# Entries supplied
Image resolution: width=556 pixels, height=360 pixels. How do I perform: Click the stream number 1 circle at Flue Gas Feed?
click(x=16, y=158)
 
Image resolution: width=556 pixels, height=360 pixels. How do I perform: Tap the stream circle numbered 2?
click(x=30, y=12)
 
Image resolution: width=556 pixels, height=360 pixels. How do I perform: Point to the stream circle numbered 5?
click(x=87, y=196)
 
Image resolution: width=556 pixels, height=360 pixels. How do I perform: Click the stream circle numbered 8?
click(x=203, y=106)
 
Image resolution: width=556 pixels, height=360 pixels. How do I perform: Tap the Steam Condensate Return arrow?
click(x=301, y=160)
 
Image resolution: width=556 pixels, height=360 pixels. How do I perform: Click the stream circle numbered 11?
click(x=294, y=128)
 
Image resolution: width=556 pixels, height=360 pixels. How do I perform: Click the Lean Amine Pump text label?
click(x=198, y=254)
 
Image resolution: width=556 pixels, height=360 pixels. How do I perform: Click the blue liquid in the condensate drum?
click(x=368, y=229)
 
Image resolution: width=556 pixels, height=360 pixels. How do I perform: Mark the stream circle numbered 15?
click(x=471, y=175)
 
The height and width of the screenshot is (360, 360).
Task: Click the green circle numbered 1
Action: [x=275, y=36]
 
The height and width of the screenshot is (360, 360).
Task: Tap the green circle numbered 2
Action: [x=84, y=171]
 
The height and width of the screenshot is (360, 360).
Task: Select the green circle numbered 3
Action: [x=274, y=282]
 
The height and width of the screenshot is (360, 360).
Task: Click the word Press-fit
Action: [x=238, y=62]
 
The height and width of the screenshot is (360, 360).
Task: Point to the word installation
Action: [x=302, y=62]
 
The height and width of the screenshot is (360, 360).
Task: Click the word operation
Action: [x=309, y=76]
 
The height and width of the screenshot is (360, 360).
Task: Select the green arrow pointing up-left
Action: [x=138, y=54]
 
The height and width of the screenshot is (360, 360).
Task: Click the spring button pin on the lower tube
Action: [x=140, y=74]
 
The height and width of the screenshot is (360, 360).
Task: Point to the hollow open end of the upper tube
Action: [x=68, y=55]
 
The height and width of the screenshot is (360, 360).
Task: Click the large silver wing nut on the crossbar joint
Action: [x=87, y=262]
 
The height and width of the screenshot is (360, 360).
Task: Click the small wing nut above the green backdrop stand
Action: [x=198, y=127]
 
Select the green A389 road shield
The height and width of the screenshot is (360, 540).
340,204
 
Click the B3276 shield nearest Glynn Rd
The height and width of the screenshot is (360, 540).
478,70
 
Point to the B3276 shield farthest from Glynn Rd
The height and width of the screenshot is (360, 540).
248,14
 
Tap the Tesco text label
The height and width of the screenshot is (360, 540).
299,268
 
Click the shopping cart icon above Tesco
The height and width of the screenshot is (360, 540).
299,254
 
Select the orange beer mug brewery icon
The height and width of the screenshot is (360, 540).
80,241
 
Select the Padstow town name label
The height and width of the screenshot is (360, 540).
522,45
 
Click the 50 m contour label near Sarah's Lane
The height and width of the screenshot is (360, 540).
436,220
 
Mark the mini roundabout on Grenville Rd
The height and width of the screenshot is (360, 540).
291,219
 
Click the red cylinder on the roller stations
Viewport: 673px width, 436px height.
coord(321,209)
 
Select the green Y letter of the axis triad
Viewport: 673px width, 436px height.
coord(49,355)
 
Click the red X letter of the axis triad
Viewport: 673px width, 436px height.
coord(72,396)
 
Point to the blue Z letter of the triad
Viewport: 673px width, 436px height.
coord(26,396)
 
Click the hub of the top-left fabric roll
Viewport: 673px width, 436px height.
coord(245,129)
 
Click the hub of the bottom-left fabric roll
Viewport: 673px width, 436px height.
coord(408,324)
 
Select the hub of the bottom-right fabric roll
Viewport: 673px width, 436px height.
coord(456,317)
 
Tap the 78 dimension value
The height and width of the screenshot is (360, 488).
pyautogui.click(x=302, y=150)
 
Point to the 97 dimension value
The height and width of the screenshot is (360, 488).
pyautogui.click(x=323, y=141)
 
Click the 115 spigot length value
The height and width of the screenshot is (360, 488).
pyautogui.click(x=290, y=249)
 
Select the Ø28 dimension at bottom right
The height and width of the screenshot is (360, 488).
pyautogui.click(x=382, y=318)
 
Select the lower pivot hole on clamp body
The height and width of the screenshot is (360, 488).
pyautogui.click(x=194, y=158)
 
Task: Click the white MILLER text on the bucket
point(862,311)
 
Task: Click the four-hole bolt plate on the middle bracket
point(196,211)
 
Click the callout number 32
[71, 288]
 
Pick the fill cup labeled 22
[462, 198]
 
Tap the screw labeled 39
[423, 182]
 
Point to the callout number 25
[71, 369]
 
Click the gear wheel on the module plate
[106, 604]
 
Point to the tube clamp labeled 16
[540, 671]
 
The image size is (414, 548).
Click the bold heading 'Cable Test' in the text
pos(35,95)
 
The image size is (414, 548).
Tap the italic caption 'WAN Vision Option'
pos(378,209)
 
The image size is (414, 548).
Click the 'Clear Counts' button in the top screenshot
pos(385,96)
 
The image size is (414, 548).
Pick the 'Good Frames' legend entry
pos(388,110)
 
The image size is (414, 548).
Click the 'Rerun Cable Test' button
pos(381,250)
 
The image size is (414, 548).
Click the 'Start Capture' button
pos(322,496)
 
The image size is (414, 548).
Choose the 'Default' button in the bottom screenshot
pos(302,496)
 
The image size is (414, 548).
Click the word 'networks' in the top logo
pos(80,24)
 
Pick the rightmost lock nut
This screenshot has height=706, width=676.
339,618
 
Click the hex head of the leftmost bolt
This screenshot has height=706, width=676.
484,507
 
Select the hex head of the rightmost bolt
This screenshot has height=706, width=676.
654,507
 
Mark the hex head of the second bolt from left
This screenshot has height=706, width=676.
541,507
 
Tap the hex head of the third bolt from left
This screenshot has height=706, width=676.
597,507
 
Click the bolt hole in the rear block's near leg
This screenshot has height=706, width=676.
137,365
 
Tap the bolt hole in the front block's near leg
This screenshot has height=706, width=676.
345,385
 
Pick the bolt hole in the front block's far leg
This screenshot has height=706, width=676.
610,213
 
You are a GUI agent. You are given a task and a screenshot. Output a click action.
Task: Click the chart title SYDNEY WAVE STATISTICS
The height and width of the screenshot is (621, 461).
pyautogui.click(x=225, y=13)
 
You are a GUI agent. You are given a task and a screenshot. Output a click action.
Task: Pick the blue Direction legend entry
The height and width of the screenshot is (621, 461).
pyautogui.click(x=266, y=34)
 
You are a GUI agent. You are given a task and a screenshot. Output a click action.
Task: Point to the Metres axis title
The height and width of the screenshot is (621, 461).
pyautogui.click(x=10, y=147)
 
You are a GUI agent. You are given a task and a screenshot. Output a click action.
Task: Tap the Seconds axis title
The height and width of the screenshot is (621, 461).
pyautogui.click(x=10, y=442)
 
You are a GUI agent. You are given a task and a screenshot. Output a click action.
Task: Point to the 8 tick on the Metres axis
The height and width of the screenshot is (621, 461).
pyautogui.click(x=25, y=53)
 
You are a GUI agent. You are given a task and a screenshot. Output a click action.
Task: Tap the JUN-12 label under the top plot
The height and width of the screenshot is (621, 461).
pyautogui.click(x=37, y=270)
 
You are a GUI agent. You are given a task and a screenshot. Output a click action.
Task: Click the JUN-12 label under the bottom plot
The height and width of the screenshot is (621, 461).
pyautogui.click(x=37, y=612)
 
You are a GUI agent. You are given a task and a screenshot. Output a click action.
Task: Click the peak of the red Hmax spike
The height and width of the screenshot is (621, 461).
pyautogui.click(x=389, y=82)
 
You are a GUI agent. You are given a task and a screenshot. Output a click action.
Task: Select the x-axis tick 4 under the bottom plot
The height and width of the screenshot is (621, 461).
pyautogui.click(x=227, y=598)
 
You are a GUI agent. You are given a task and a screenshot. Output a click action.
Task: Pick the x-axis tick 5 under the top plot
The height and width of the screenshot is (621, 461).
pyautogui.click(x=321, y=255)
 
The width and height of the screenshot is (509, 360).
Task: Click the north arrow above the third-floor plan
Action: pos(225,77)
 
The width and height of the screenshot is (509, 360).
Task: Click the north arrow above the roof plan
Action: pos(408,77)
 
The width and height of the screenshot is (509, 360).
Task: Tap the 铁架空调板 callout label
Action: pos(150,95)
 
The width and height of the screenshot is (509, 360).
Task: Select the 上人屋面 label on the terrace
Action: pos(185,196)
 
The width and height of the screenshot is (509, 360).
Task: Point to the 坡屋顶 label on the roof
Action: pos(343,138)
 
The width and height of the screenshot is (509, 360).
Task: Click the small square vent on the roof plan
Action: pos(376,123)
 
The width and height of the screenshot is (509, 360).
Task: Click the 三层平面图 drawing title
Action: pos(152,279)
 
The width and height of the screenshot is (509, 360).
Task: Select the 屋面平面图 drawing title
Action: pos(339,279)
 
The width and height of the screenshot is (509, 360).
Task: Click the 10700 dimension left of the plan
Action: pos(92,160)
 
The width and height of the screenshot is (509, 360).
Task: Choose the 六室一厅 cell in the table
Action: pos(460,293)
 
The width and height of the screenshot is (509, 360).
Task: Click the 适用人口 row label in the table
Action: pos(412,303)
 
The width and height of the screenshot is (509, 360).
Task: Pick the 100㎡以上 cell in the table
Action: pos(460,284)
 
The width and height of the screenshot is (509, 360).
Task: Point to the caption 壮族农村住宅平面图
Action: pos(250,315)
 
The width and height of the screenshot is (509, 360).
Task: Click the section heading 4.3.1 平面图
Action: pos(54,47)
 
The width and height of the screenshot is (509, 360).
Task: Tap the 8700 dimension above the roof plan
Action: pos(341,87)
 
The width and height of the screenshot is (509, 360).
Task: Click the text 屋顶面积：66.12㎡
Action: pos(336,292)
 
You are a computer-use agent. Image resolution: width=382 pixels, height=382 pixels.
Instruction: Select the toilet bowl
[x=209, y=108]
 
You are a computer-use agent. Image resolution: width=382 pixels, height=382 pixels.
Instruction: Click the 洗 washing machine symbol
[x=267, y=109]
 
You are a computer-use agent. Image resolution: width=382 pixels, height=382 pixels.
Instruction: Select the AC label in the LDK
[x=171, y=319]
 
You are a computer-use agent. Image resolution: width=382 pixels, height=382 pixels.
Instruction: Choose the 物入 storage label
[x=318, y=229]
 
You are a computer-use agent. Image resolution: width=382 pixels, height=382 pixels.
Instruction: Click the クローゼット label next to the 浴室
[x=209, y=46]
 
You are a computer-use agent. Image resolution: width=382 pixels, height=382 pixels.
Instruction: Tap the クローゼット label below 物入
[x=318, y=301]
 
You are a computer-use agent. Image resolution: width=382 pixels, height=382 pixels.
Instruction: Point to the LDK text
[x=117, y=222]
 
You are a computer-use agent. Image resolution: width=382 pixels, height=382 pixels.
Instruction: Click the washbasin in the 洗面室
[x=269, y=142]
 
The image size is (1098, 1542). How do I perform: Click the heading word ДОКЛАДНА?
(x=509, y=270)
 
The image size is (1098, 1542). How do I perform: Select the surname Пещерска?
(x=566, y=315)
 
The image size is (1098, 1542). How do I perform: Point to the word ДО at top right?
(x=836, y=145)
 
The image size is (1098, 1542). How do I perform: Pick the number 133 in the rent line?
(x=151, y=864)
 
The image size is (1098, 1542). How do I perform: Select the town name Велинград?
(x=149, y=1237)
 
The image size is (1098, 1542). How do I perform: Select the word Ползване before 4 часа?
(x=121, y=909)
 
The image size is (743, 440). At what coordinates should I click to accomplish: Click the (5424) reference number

# What you need to do
Copy out verbatim the part of the material that opens with the line containing "The image size is (1098, 1542). How do I perform: Point" and closes with the line containing "(x=151, y=864)", including both of those lines.

# Solved problem
The image size is (1098, 1542). How do I perform: Point to the word ДО at top right?
(x=836, y=145)
 
The image size is (1098, 1542). How do I perform: Pick the number 133 in the rent line?
(x=151, y=864)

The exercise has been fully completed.